Neuer Stahl sorgt für Probleme beim Bau der Kesseltürme. Risse könnten Fertigstellung des Kraftwerks um mehr als ein Jahr verzögern.
Hamburg. Wegen technischer Probleme wird das Kohlekraftwerk Moorburg später ans Netz gehen als geplant. Ursache sind Risse in den beiden 100 Meter hohen Druckkesseln. Bei routinemäßigen Tests seien "Qualitätsprobleme an den Schweißnähten" aufgetreten, sagte Vattenfall-Sprecher Stefan Kleimeier dem Abendblatt und bestätigte damit einen Bericht von "Spiegel Online".
Eigentlich sollte der erste Kessel im kommenden Jahr angefahren werden, das gesamte Kraftwerk mit beiden Kesseln im Jahr 2013 ans Netz gehen. Wie lange sich die Inbetriebnahme nun verschieben wird, ist bisher nicht klar. Vattenfall geht derzeit bei beiden Kesseln von "mehrmonatigen Verzögerungen" aus. Deutschlandweit kämpfen vier Kraftwerke mit ähnlichen Problemen. Wie Stefan Kleimeier bestätigte, seien auch die Kraftwerke in Duisburg-Walsum, Wilhelmshaven und Boxberg betroffen.
In den Kesseln ist ein Hightech-Stahl namens T24 der japanischen Firma Hitachi verbaut worden. Dieser soll nach Informationen von Vattenfall besonders zum Wirkungsgrad und zur Effizienz des Kraftwerks beitragen. Es wird spekuliert, ob der neue Stahl ein Reinigungsmittel nicht verträgt. So seien die Kessel beim Kraftwerk in Duisburg-Walsum mit einer Beize gereinigt worden. Anschließend kam es wohl zu Spannungsrissen an den Schweißnähten. Auch in Hamburg ist noch vollkommen unklar, ob die Schäden repariert werden können oder ob Vattenfall beide Türme abreißen und austauschen muss. Die Untersuchungen seien angelaufen.

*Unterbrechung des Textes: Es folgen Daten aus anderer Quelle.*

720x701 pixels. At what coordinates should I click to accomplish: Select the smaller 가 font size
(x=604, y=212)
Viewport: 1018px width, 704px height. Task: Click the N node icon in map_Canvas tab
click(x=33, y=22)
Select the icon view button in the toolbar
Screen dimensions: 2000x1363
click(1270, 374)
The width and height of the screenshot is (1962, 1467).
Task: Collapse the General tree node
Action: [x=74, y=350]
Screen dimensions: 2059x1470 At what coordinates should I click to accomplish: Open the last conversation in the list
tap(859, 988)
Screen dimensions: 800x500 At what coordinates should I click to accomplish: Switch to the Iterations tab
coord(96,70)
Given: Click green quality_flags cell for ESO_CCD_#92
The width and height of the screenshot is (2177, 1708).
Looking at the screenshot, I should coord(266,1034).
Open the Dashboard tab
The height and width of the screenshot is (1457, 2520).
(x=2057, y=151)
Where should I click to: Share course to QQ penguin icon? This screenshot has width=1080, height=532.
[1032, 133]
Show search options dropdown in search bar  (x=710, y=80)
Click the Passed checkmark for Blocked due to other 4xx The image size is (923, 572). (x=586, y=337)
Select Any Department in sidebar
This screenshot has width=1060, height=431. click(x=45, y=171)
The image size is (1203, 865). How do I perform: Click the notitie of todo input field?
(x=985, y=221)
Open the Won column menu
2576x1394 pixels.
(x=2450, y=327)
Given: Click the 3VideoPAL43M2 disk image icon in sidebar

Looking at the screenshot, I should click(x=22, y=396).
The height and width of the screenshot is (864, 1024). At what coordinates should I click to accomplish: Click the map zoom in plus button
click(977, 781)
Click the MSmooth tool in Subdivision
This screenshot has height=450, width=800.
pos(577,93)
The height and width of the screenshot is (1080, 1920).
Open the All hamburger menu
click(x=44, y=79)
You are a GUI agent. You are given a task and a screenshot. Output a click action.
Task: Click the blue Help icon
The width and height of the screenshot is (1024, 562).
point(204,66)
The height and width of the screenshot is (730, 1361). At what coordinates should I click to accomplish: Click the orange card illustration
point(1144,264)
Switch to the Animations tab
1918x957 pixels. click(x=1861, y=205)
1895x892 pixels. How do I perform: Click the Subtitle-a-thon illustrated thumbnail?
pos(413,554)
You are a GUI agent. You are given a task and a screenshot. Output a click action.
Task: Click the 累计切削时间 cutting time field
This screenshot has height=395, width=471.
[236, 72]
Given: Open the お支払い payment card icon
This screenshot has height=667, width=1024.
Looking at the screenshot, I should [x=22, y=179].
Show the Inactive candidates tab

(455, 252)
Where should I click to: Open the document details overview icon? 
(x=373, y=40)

Die Branche schaut unterdessen gebannt nach Duisburg, wo die Ingenieure das Kraftwerk seit voriger Woche erneut anfahren und beobachten, ob sie die undichten Stellen im Stahl beseitigen konnten. Während die Herstellerfirma Hitachi davon ausgeht, dass dies "klappen wird", fürchtet ein Anlagenprüfer, dass der Kessel "keine 600 Stunden" standhalten könnte. Auch Fachleute bei den Betreibern glauben, dass das Problem tiefer geht.
Was das Ganze für finanzielle Auswirkungen haben wird, kann Vattenfall bisher nicht beziffern. Klar ist aber, egal, ob repariert wird oder ob neue Kessel gebaut werden müssen: Jeder Tag, den das Kraftwerk später ans Netz gehen wird, kostet den schwedischen Betreiber Geld. Wer dafür aufkommen wird, ist noch unklar.
Weder die Strom- noch die Fernwärmeversorgung der Vattenfall-Kunden in Hamburg ist durch die Verzögerung gefährdet, betont Stefan Kleimeier. Denn bis das neue Kraftwerk ans Netz geht, bleibt das alte Kohlekraftwerk in Wedel in Betrieb - und wohl auch darüber hinaus. Denn von dort müssen die Hamburger mit Fernwärme versorgt werden. Grund sind die Streitigkeiten um die geplante Fernwärmetrasse für das Kraftwerk Moorburg.
Ursprünglich sollte die etwa zwölf Kilometer lange Leitung vom Kohlekraftwerk Moorburg bis zur Pumpstation Haferweg in Altona über ein einfaches Verfahren genehmigt werden. Doch Umweltverbände hatten erfolgreich geklagt. Jetzt braucht Vattenfall ein formales Planfeststellungsverfahren, an dem Bürger und Verbände beteiligt werden müssen. Und das dauert wesentlich länger.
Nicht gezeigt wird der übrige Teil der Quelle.